The encyclopedic citation from SevenSidedDie is indisputable. I would just like to add that I asked the creators directly. This is what Monte Cook told me when I asked the origins of the Difficulty Class System, via twitter.

The whole game was a group effort. Designed by Jonathan Tweet, Skip Williams, and myself.

Now, Skip Williams, in Dungeon Master Option: High Level Campaigns (1995), created the True Dweomer System, which introduced a die roll challenged by a cumulative difficulty total of modifiers, that theoretically had no upper limit. This was the foundation for both the 3e Epic level Handbook Seeds Difficulty table, and the later 3.5e Unearthed Arcana Incantations (p. 174) Rules. Skip Williams in interviews argued on behalf of a rules intense game so to as to avoid having so much confusion among players & DMs that he got swamped writing Sage advice columns.He disagreed fundamentally with the rules light - heavy DM interpretation philosophy Gygax espoused, which is probably why you see so many tiny cumulative and multiplicative modifiers in his works.

Here's a quote from DM: High Level

A spell's final difficulty number is usually the same as its adjusted difficulty. When the caster has spent the required preparation time, roll 1d100. If the number rolled is equal to or higher than the spell's final difficulty number, preparations are complete... Once preparations are successfully concluded, the character s free to cast the spell. (DM Option: High Level, p.133, 1995)

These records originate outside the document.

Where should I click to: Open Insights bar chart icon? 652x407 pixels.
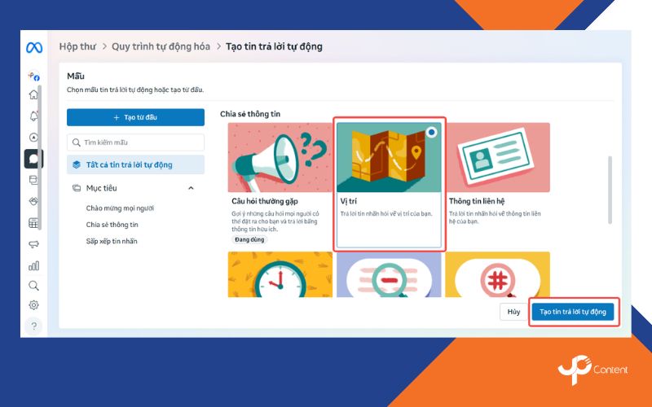click(33, 265)
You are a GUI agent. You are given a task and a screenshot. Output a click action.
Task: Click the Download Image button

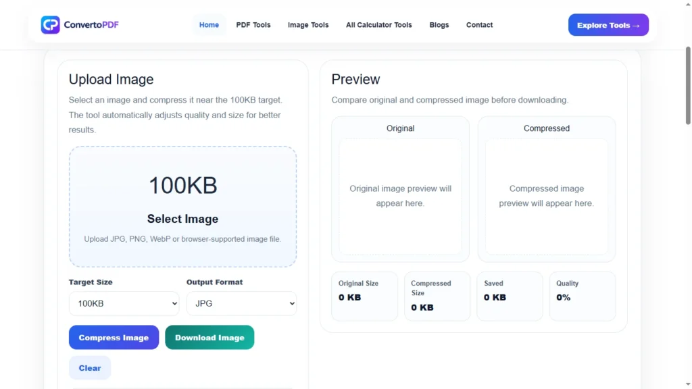(209, 338)
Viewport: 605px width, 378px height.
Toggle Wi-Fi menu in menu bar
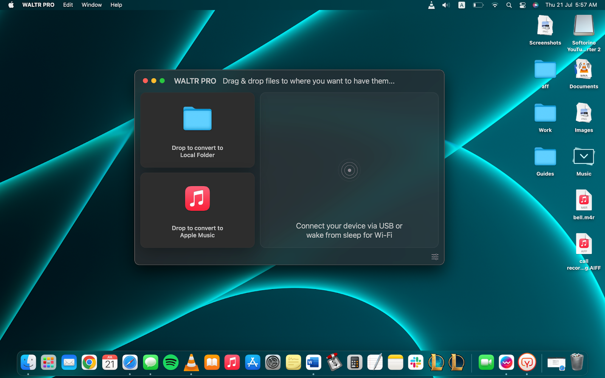(495, 5)
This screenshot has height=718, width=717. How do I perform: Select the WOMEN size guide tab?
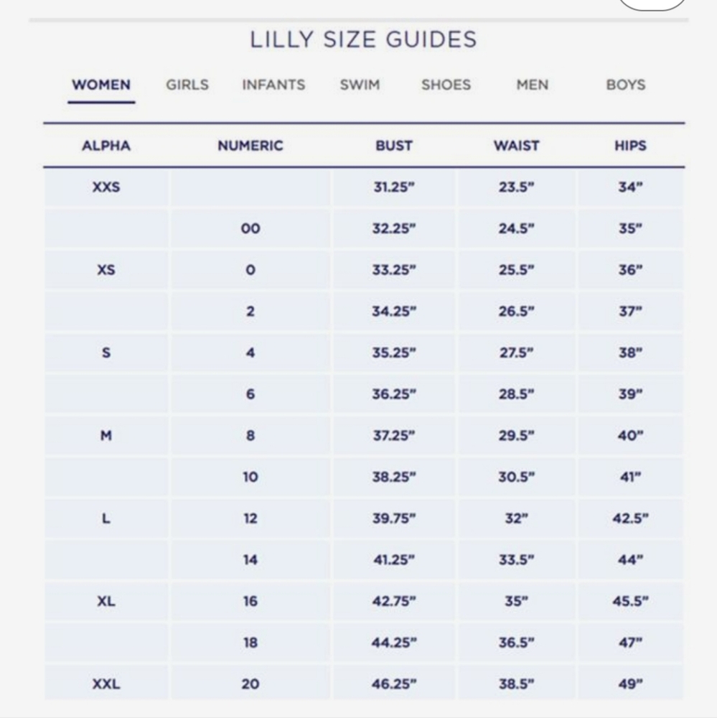[x=101, y=85]
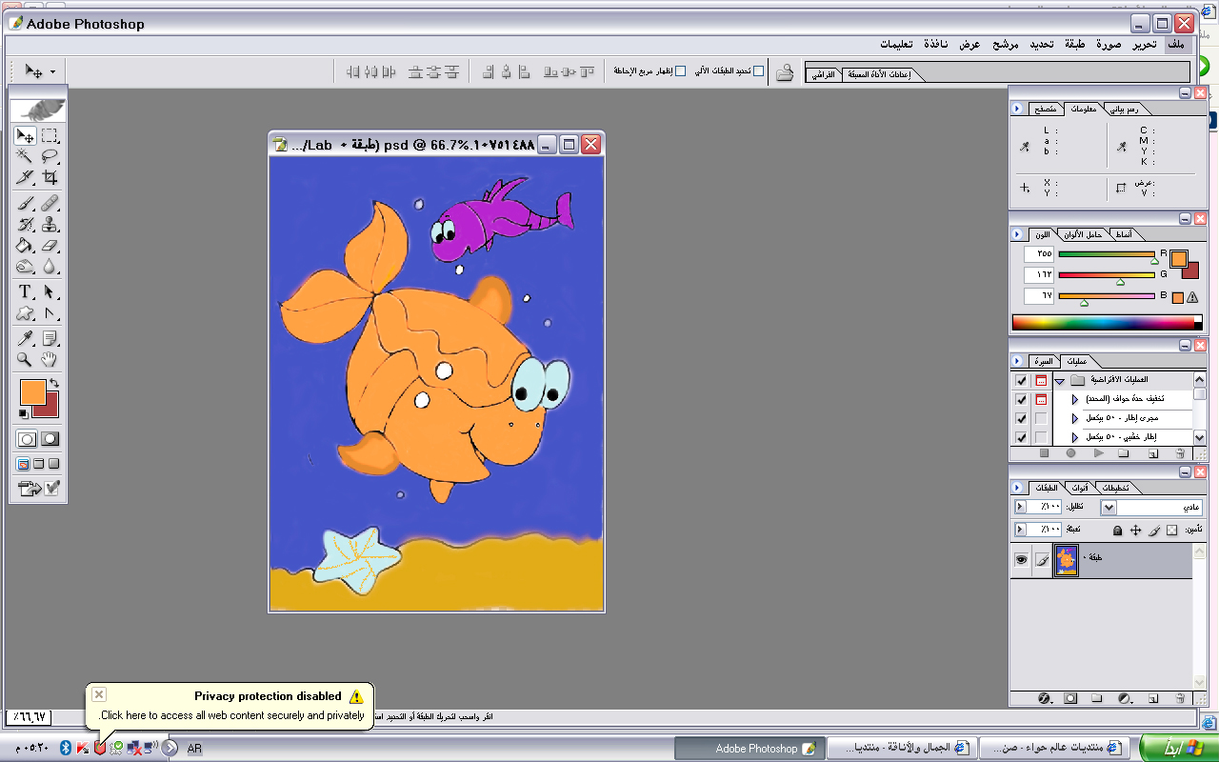Screen dimensions: 1219x762
Task: Pick the Paint Bucket tool
Action: (26, 246)
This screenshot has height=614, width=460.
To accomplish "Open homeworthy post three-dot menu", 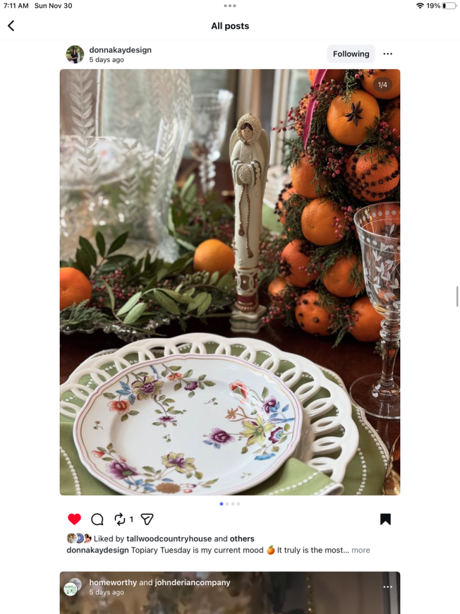I will (388, 586).
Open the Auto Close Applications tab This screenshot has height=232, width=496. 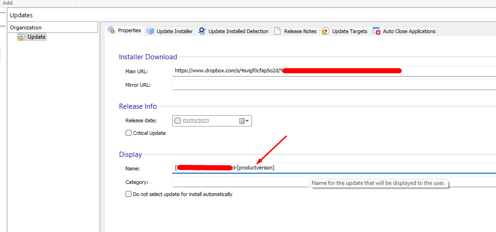pyautogui.click(x=409, y=31)
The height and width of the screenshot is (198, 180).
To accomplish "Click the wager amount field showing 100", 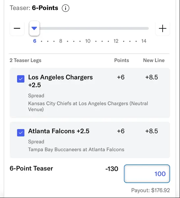I will tap(147, 174).
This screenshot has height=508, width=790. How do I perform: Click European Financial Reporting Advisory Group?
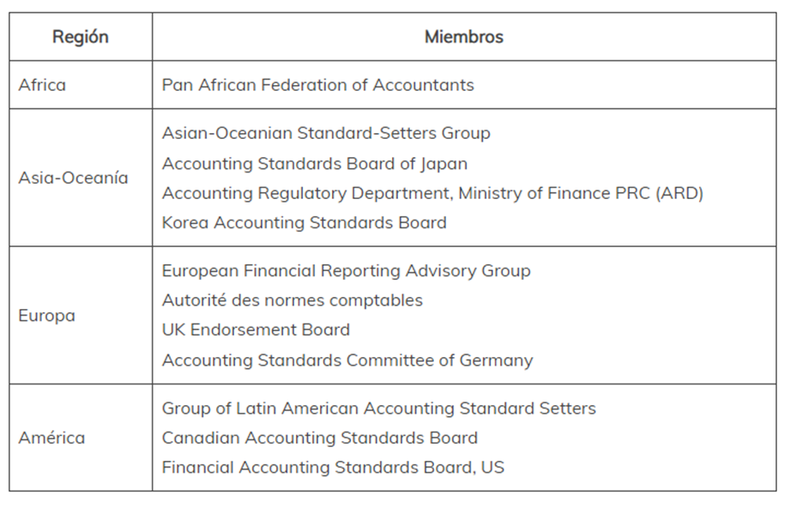[347, 270]
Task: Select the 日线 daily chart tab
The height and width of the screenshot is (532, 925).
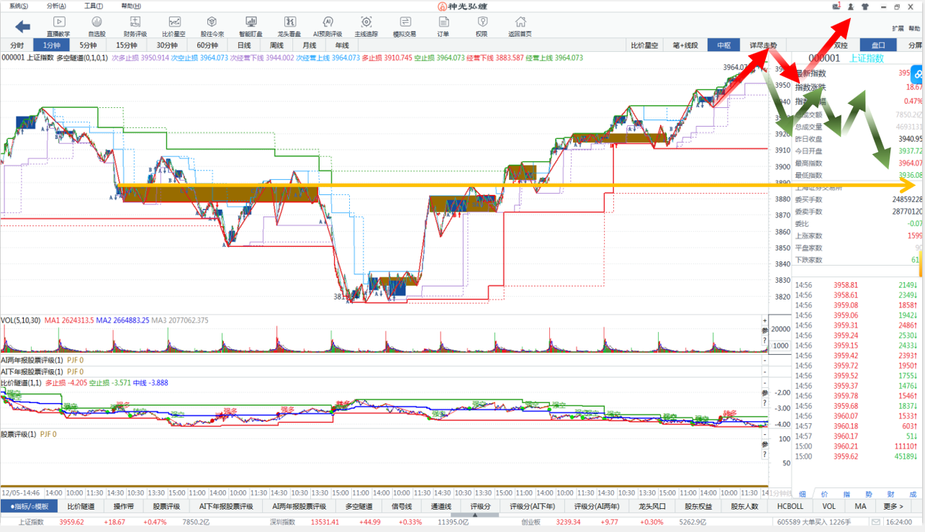Action: (x=245, y=45)
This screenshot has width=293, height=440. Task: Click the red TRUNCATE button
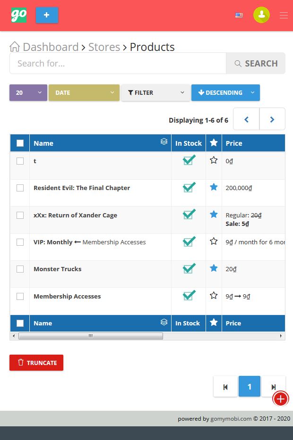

Modifiers included things like spell components, higher caster level, and long preparation times (days or even years). For example, Kolin's Undead Legion had a Difficulty of 325, reduced to a Final Difficulty of 45 with modifiers.

To my knowledge, considering the existing rules of AD&D used negatives, low rolling proficiency checks, THAC0, and critical success = Natural 1; this was the first example of a die roll meant to be high vs. a cumulative modifier that also was meant to be high as the difficulty increased, rather than decreased (like -10 AC or trying to make a Ride check by rolling under your dexterity), although here the die roll is a % and adds no bonuses Per Se, most of the Difficulty adjustments were listed as negative modifiers and could have just as easily been added to the d100. (i.e., caster level + 5 (if specialist) + 1d100).

So the dice + bonuses/modifiers vs. Difficulty Class concept was there, but the Ars Magica (1st edition from 1989) reference does sound earlier, where they rolled a d10 + modifiers.